There’s a professor in the geography and environment department, Nathan Phillips, who does just this. His laptop, desk lamps and telephone are powered by a “deep-cycle” battery that’s charged by the stationary bicycle next to his desk. Professor Phillips is able to provide enough power to effectively take him “off the grid,” meaning he can close up his wall outlets, along with his energy loop, and produce renewable energy with his feet. It takes about a half-hour’s worth of pedaling to run his office for the day. And going beyond the Flintstone simplicity of this idea, since his office faces south, he also has two solar panels on his windows for extra output.
He got this idea by working in a field out in Amazonian Ecuador, where he needed to run his research equipment in places far from any outlet. He initially relied on solar energy but converted to pedal power during the rainy season when clouds rolled in and cut down the sun’s rays. Back in the United States, he decided to put his idea into practice right here on campus. It was a simple enough plan — he had the bike generator, so all Professor Phillips needed was to go to his local electronics store and buy a few power converters to channel his 12V battery into the proper voltages for the appliances.
There’s certain independence that comes with this do-it-yourself attitude that most people in this society don’t understand. “It really forces one to treat energy as precious and worth conserving,” he says. Plus, one big benefit of being self-reliant is that if the grid were to ever fail, he’d still be going strong.
Now, I’ve been thinking about a global application for this idea. I’ve been to Bolivia, which recently discovered that it is holding roughly 60 percent of the world’s known lithium reserves.
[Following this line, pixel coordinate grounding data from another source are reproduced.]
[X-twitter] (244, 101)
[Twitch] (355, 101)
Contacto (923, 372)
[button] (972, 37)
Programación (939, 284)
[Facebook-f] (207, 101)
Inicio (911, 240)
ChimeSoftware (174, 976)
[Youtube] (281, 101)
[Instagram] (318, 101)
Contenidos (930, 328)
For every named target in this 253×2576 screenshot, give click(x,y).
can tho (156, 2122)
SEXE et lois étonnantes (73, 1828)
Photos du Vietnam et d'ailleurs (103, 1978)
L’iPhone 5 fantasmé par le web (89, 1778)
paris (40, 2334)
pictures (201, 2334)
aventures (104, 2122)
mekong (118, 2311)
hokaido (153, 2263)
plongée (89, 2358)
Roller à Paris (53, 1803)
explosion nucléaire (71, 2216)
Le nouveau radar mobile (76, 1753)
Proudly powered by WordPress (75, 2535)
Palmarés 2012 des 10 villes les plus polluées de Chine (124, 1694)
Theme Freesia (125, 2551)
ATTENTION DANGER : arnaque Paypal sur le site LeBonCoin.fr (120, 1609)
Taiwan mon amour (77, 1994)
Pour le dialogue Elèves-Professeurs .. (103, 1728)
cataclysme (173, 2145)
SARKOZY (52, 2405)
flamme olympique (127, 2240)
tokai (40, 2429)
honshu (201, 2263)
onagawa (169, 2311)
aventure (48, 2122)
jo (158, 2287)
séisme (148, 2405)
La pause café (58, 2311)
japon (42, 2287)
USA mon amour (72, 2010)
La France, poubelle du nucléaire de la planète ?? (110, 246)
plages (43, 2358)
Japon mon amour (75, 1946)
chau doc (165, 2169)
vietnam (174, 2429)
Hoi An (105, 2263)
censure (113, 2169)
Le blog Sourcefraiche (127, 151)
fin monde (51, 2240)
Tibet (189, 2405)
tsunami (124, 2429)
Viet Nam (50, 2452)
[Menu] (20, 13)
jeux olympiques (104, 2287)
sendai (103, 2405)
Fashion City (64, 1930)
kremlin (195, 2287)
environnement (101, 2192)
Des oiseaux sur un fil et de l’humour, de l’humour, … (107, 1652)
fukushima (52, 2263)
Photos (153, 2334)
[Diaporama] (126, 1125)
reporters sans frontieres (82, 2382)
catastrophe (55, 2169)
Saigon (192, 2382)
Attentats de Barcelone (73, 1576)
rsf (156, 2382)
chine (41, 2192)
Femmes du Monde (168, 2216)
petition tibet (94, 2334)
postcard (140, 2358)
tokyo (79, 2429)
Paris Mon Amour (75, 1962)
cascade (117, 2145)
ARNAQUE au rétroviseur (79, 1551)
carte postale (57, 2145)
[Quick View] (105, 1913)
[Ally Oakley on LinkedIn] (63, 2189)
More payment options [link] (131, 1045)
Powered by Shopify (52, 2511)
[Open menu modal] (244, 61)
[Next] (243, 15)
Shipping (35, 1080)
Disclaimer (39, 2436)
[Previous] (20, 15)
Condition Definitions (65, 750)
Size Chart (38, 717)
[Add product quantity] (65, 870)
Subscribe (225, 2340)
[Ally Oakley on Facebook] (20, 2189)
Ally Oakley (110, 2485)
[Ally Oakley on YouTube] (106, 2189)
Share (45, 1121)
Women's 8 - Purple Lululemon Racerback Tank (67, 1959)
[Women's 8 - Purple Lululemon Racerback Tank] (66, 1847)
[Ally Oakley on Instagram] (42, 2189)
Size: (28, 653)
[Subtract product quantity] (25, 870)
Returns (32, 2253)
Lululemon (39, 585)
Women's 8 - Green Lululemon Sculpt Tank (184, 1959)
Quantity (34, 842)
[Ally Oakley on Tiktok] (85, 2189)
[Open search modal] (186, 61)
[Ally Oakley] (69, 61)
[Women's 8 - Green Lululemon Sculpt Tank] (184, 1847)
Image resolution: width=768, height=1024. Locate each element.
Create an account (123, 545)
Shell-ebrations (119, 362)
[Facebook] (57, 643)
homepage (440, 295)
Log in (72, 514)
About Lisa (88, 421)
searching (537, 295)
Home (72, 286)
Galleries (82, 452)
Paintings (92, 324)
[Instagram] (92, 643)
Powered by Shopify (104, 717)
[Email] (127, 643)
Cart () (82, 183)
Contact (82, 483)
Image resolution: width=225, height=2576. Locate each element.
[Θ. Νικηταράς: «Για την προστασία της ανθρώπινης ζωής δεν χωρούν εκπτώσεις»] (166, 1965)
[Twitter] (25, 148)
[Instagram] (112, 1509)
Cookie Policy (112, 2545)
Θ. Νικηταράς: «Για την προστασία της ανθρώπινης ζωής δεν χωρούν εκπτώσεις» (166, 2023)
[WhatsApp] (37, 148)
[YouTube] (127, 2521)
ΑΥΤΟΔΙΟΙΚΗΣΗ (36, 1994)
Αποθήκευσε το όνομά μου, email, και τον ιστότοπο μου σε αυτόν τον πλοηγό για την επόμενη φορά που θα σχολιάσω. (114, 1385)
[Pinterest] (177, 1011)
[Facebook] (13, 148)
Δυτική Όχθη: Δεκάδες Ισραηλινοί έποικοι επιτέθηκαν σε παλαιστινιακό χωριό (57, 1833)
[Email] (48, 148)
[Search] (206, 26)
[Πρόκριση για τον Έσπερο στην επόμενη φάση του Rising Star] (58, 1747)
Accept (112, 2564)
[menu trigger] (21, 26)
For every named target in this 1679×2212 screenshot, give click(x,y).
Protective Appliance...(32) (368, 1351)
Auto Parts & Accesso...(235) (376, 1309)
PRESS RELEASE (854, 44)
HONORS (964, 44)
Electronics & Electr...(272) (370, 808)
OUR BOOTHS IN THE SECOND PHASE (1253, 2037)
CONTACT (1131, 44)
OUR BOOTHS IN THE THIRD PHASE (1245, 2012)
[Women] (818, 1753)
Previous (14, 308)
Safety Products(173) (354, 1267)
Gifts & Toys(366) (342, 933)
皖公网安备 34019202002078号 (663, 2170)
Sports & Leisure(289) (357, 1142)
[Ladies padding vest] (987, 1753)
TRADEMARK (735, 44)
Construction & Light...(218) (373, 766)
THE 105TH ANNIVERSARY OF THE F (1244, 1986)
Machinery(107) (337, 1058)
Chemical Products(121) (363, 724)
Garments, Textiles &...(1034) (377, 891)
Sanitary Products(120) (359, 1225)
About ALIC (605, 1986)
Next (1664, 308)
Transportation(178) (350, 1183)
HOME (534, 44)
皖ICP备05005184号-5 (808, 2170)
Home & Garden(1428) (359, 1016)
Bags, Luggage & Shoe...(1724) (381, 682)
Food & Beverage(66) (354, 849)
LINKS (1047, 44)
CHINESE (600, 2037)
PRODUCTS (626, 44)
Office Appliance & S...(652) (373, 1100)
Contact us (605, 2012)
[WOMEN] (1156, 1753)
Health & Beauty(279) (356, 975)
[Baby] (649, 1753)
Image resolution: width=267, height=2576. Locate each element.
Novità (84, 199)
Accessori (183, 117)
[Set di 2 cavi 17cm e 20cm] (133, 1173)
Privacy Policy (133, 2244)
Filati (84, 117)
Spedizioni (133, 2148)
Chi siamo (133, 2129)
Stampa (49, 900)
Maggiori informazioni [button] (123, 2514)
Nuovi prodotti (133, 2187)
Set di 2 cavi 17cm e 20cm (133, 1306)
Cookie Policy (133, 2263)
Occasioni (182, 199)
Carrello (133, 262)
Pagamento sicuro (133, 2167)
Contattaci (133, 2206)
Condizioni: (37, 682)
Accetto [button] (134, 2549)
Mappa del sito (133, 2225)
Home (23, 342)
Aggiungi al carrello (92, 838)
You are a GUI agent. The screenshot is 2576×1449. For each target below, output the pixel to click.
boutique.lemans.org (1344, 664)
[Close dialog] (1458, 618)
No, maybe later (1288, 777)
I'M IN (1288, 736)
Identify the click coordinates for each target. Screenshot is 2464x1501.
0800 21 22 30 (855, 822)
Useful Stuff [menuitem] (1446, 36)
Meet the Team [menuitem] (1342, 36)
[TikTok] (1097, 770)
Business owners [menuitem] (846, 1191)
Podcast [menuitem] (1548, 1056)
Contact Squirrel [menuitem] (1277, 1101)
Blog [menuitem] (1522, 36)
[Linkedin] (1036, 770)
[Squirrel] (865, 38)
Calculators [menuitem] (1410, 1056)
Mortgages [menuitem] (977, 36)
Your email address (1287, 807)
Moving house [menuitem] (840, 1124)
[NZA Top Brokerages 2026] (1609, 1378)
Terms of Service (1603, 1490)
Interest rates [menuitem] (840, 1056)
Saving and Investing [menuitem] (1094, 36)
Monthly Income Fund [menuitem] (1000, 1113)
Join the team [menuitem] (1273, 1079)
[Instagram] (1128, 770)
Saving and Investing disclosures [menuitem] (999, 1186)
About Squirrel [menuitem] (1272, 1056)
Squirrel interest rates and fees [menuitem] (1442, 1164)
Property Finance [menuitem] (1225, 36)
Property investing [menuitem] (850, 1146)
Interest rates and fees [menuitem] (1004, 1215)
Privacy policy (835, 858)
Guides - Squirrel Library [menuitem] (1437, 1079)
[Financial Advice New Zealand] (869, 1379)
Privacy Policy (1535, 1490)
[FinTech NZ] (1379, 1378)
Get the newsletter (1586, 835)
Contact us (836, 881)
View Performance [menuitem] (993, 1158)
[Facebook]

Lithium is the essential element in rechargeable batteries, such as those in your laptop, and will soon be in each of the city’s hybrid taxis. Yet even though Bolivia may be rich in the natural resource, that doesn’t mean it has the infrastructure to do anything with it. It will probably rely on foreign investors to suck the lithium out of the ground and refine it for batteries, thus reaping the profits for themselves. But if the country can develop a closed energy loop, say, by constructing batteries that are also powered by bicycles, it can distribute do-it-yourself power to rural areas, providing energy to the most impoverished communities without necessitating power lines stretching across the Andes mountain range. This multilayered self-sufficiency may just be the trick to spreading energy equity to the impoverished sectors, allowing technological advances for people who know nothing of laptops or elliptical machines.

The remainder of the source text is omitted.